Additive Manufacturing and Sustainability Go Together — Here Is Why
3D printing enables sustainable production through recycled materials, end-of-product-life-cycle solutions, and helping to realize eco-friendly products.
One of the striking commonalities among production facilities and processes relying on additive manufacturing (AM) is this: the quiet. Part-making processes in general are noisy. Molding, forming, stamping and machining can be downright loud. But AM — whether metal or polymer, deposition or fusion — frequently makes barely a sound. I’ve spoken of this as an aspect of the human comfort of this mode of production, but there is also something else to see here: the energy savings. A loud noise requires energy to produce. That noise is a side effect. Energy not spent on noise is therefore energy saved. The quiet of 3D printing is moment-by-moment evidence of additive’s energy efficiency, of AM as a means of sustainable production.
Is sustainability a goal for you? Is it a value you believe your manufacturing business should hold high? Take care; some pull back from the term, associating it with militant greenness or with shaming or obstructing people who are merely using resources to make their way in this world. But there are different associations to consider as well. Do you value frugality? Stewardship? Leaving things as you found them? These are values pointing to sustainability.
More, do you expect your business’s community, customers and potential employees to increasingly give attention to this aspect of the company’s performance?
The answer might be yes to all these questions. If sustainable production is a value both you and the stakeholders important to your business all cherish, then the time to realize that value is now, and the way to do so is through additive manufacturing.
The shift from the part at left to the part at right illustrates two transitions at the same time. One transition is from conventional to additive manufacturing, because this is a welded assembly replaced by a 3D printed component. Another transition is toward more sustainable manufacturing and a more sustainable product. This part is lighter in weight, more material-efficient and requires less energy to produce. The application for this part is an energy-efficient micromobility vehicle; read more here.
Additive and sustainability connect. How they do so is something I need not explain here, because many recent articles we have posted make this link. Additive manufacturing enables eco-friendly products, it provides for end-of-product-life-cycle solutions for eliminating waste and scrap and it allows for resource-efficient material choices via recycling. The benefits can even be realized all at once.
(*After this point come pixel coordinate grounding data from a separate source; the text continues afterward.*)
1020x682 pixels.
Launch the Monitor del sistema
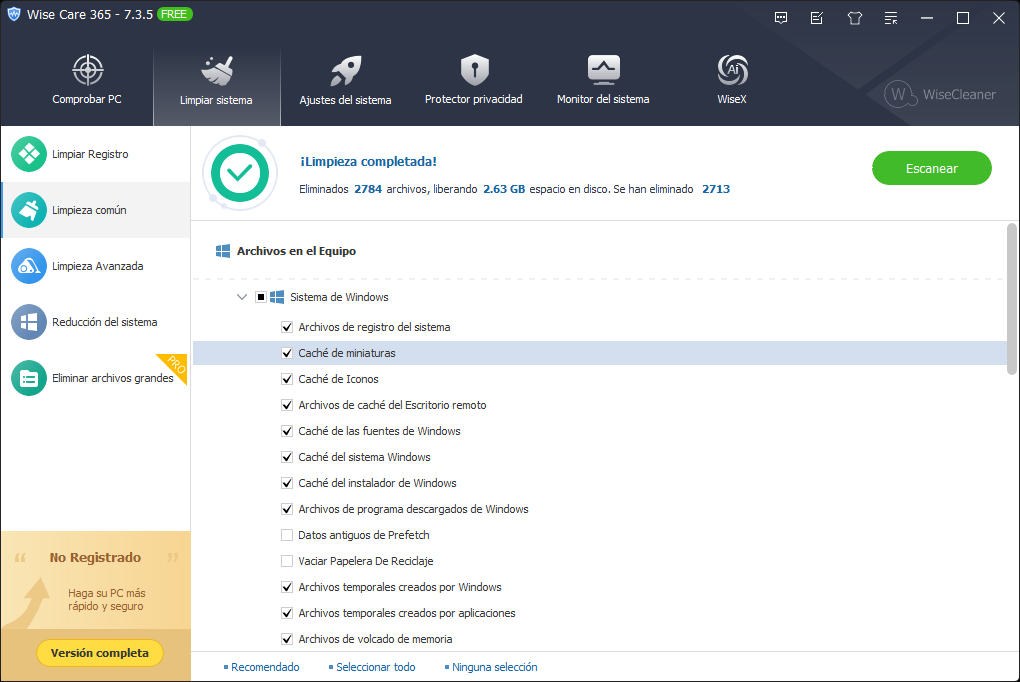(x=603, y=80)
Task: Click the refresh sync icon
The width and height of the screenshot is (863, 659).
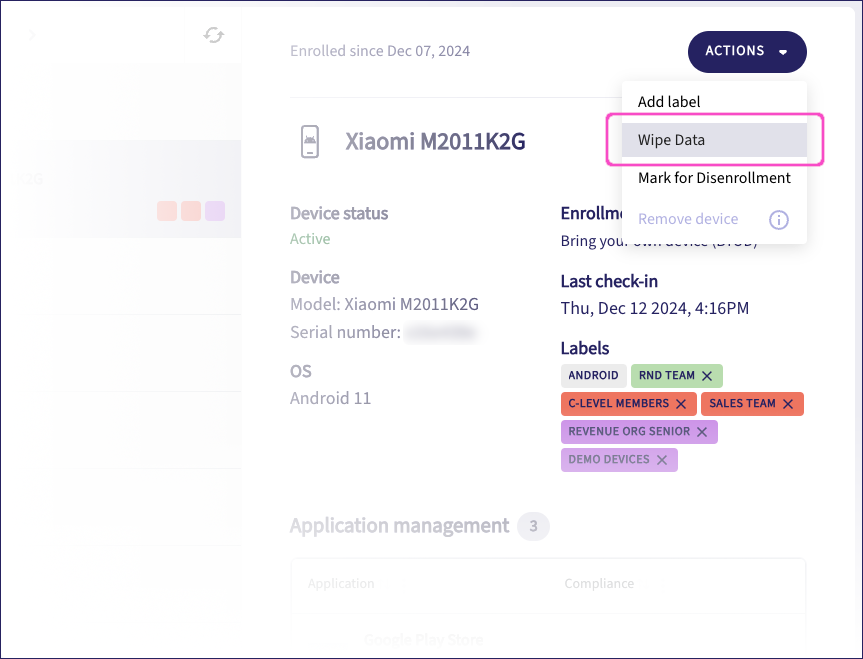Action: [213, 35]
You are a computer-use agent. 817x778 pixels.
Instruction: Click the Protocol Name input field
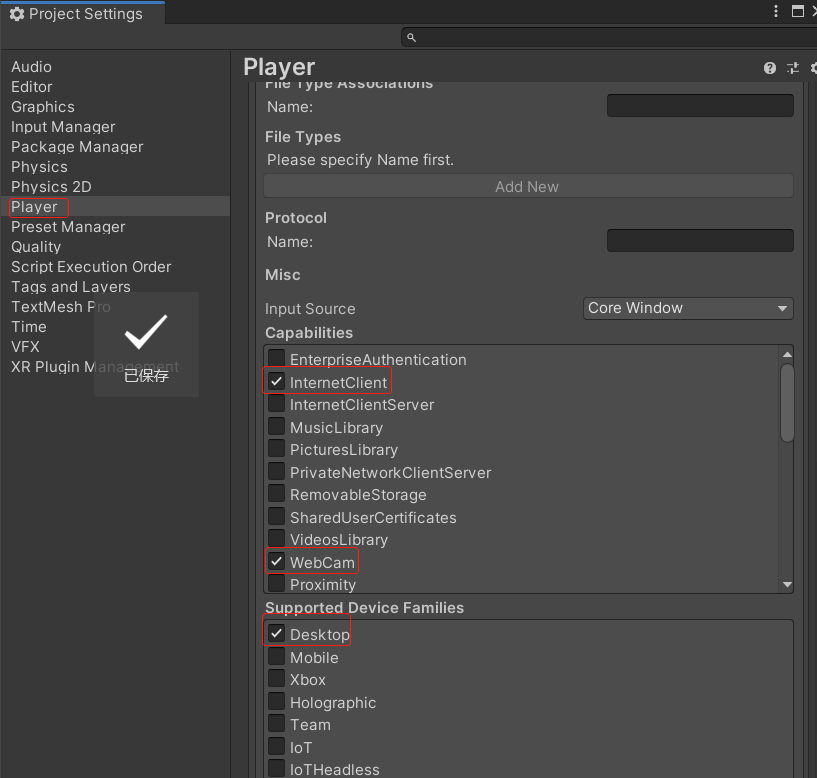tap(699, 241)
Most of the articles linked above were written by Stephanie Hendrixson, a familiar name on this site. She undertook sustainability as a personal project early in 2020, exploring additive as a means to all the links in the chain of a circular economy. Then the pandemic came. Disruption came. As a result, sustainability and the circular economy became even more relevant than we had imagined when she began. She describes why in a comprehensive piece introducing and exploring the concept of the circular economy. To put it plainly, the shift from a linear to a circular economy and the shift from conventional to additive production are disruptive. But if we are disrupted already, then let’s go there.
Sustainability’s time is now because additive’s time is now. They go together. Many are rethinking manufacturing because of vulnerabilities made apparent this year. For simpler supply chains and more scalable and resilient production, AM is an answer. And, as our coverage continues to illustrate, AM is the manufacturing method that can bring sustainability along with it, if this is a value we seek to make real.